Evidence of a CDHC plan’s overall impact on the quality of care however, is varied. Studies into CDHC plans showed more people using precautionary treatments and sticking to prescribed therapy. However other studies depicted that many people in CDHC plans are extremely money conscious and may skip a test or to two save a few dollars, which could lead to developing serious medical issues down the road. Also, the satisfaction of many CDHC members is somewhat lacking, for many feel that their prior health plans were better than their current CDHC plan (“Consumer Directed Health Care”).

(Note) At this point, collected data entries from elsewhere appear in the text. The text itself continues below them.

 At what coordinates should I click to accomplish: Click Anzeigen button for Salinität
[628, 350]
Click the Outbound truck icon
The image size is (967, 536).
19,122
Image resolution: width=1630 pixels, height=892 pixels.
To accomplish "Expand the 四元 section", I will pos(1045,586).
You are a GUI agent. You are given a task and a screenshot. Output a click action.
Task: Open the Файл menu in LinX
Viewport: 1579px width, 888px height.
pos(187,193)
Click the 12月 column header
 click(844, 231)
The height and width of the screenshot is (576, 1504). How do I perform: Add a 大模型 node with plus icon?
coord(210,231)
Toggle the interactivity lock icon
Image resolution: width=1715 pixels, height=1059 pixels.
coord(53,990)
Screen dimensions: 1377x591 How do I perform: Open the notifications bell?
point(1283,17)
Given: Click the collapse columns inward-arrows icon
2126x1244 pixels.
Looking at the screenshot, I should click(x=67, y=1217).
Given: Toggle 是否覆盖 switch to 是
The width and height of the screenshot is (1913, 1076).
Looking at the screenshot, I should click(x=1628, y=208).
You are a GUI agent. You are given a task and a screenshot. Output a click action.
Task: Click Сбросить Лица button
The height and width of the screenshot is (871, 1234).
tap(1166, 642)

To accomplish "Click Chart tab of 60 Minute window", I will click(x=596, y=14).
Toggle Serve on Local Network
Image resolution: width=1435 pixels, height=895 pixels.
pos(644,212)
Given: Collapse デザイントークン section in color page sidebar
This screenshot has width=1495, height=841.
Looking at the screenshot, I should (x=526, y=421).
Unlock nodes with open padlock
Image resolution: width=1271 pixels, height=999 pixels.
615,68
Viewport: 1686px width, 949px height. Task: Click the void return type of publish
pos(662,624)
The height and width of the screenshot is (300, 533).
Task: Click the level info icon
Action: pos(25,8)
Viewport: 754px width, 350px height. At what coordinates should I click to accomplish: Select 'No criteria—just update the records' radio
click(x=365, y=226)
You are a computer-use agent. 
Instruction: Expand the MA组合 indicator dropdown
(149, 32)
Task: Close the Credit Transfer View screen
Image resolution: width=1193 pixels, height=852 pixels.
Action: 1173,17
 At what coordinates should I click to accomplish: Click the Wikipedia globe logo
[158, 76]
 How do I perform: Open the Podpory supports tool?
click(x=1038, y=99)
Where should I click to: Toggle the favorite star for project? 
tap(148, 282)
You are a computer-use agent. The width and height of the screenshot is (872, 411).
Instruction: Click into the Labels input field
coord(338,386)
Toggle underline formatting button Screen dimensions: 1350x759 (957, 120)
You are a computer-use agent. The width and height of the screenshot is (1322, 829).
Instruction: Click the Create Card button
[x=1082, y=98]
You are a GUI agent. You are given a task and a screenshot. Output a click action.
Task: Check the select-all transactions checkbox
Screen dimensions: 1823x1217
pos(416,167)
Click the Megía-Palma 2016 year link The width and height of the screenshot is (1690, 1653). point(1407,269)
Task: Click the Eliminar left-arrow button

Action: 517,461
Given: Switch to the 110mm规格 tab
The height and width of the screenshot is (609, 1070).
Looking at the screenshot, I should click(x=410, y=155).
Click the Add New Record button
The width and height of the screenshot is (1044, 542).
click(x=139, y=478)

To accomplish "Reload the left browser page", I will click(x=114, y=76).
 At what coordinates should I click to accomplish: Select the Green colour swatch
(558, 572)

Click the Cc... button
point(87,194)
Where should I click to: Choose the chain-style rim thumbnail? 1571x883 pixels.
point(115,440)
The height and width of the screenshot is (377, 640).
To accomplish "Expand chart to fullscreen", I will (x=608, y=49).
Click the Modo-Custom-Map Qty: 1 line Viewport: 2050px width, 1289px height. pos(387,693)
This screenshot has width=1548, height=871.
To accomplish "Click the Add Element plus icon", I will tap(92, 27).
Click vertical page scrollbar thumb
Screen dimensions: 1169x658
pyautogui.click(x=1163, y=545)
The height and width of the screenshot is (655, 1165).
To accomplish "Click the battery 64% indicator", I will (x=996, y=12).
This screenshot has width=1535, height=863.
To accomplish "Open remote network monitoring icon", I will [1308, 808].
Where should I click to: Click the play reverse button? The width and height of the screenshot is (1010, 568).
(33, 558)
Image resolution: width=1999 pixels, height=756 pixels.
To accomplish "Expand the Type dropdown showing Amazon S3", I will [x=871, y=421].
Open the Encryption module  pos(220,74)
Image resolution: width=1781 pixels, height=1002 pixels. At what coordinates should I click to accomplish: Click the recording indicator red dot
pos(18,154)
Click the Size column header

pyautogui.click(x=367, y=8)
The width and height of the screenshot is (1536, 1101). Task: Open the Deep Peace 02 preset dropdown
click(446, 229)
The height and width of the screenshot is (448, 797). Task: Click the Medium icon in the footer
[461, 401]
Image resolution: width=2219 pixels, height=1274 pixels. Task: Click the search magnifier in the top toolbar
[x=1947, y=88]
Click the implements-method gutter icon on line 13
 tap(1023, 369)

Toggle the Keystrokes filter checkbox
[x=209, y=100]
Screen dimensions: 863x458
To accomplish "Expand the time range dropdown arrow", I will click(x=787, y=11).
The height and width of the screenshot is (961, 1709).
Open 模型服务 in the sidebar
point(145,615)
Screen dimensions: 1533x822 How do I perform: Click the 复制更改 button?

In summary, our national health care plan has its issues and economists are hard at work developing new and ingenious methods in order to overcome them. Whether we choose cost sharing or consumer directed health care or neither is up to the public. However, our nation as a whole needs to become more health conscious and get the ball rolling on a decisive plan for our country’s health plan’s future. As it stands today, average adults receive about half of the required medical care in order to maintain a healthy lifestyle and the risk for below average care can be found in any community or neighborhood, however on the whole, the quality of care remains constant throughout the United States. In order to raise the standard of care across the nation, new technologies as well as improvement incentives for companies must be developed (“The First National Report Card on…”). As these new technologies and new innovations are developed for better and more efficient medical care we must ask ourselves however, can everyone equally afford and have access to them. In the end it is up to the individual American to decide where our health care issues end because, after all it’s our money and our health were entrusting the government with and I for one want to know what the future holds for them both.